In exchange for providing financial assistance, the IMF required South Korea to raise interest rates and to cut government spending. That is the exact opposite of what the U.S.

and Europe have done when faced with a very difficult crisis. One potential reason why this happened is that the IMF is a European and U.S. dominated institution. The head of the IMF up to now has always been a European while the head of the World Bank has always been an American. Asian countries are not represented at the highest levels. That was part of the arrangements that were made when the Bretton Woods agreement was negotiated at the end of the Second World War (even though it is not explicitly stated anywhere in the treaty), when Asian countries were not as important as today in the world economy. The Asian countries did not have much weight in the governance process and their quotas (i.e.

effectively their shareholdings) were small. All this implied that when the IMF imposed harsh policies on the Asian countries at end of the 1990s, there was no effective mechanism for these countries to protest and argue that they had fundamentally sound economies.

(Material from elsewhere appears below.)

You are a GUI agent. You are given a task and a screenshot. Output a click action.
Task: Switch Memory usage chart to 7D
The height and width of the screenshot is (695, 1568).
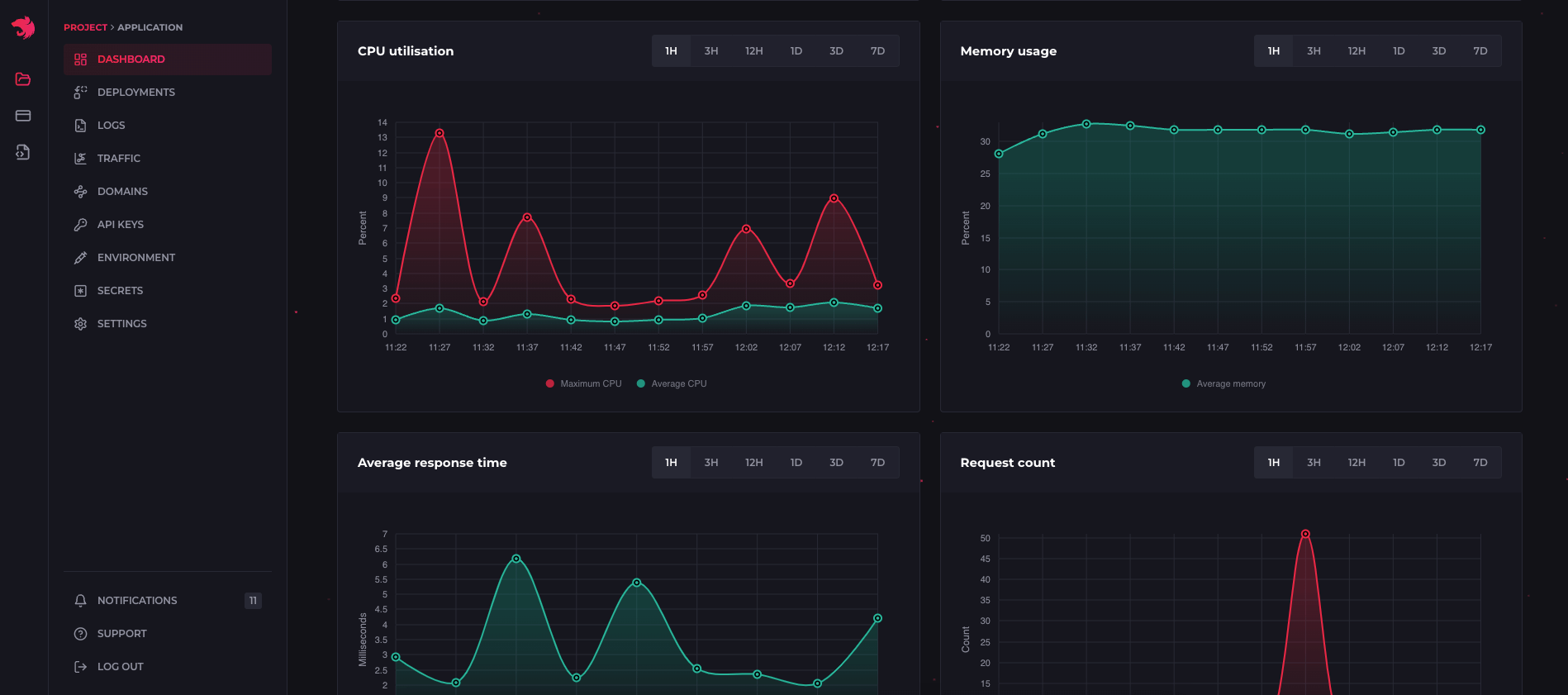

The consequence was that many Asian countries such as South Korea realized they had to become economically independent so that they woukd not need to go to the IMF to obtain relief from a crisis in the future. To achieve this independence, they accumulated trillions of dollars of assets. Figure 3 shows this accumulation of reserves by Asian countries (here China, Hong Kong, Japan, Singapore, South Korea and Taiwan). In contrast, Latin American and Central and Eastern European countries did not increase their reserves during this period.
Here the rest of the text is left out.